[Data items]

╔══

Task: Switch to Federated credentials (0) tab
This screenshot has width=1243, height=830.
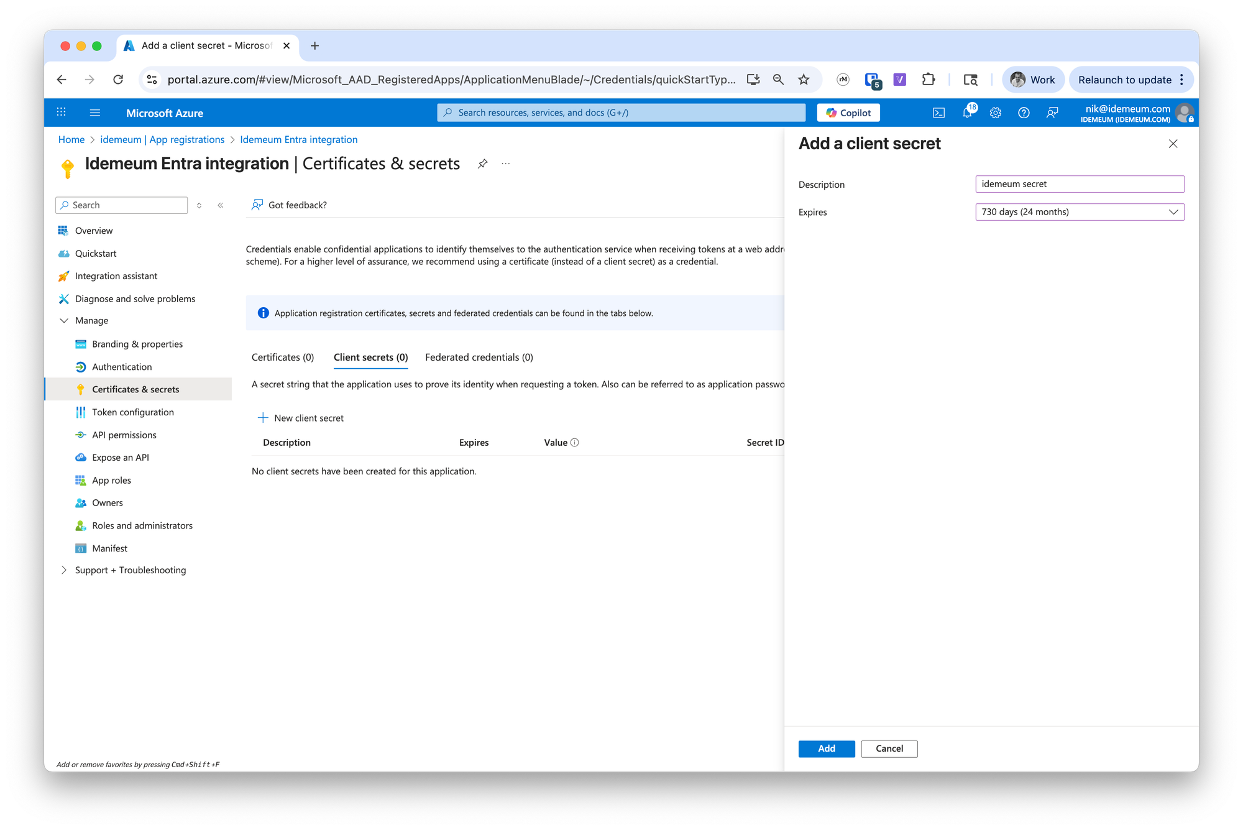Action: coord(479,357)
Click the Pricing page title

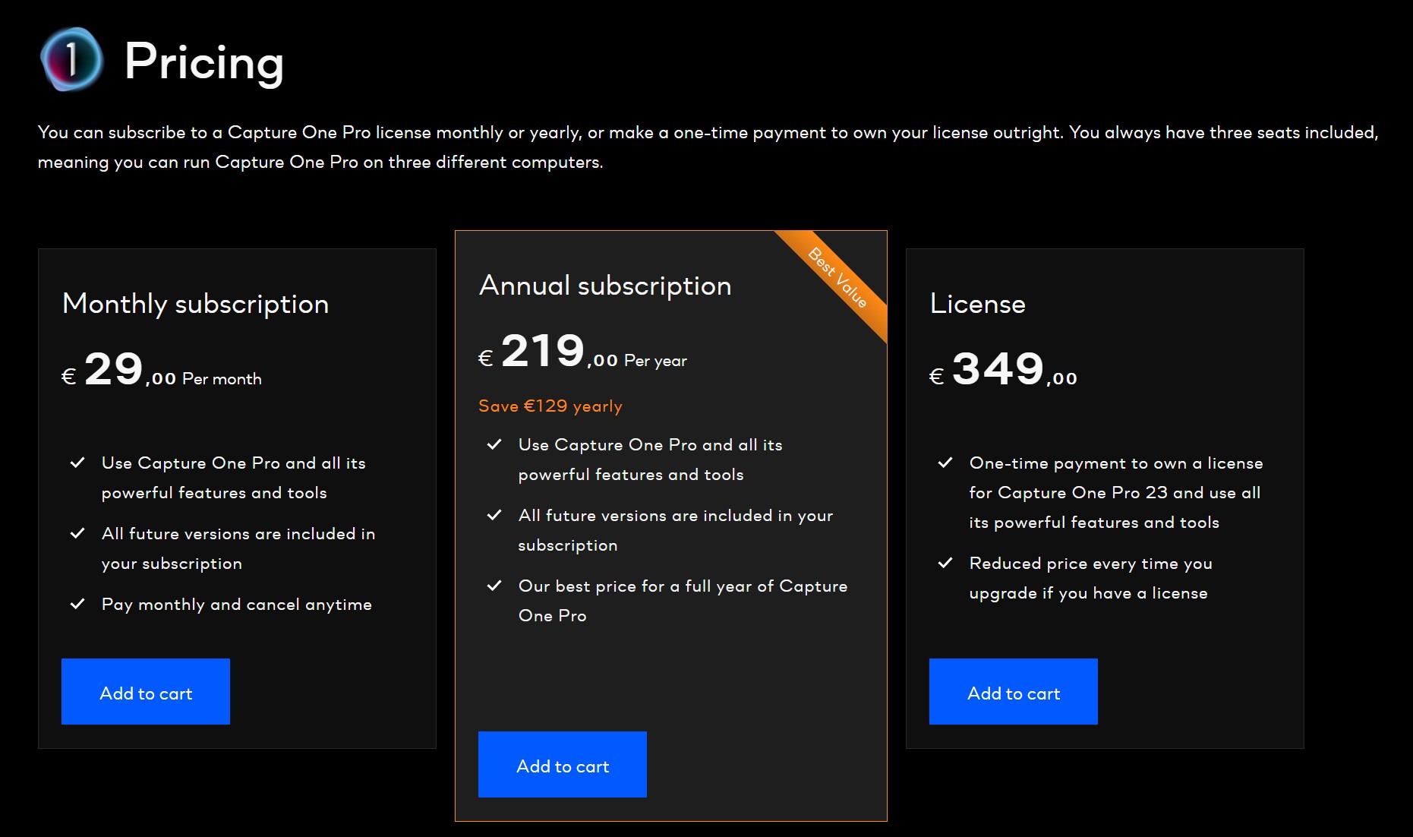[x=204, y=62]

╚══

Every line above gets copied exactly; none of the pictures do.

Answer area:
Task: Switch to Federated credentials (0) tab
This screenshot has width=1243, height=830.
Action: coord(479,357)
Click the Pricing page title

[x=204, y=62]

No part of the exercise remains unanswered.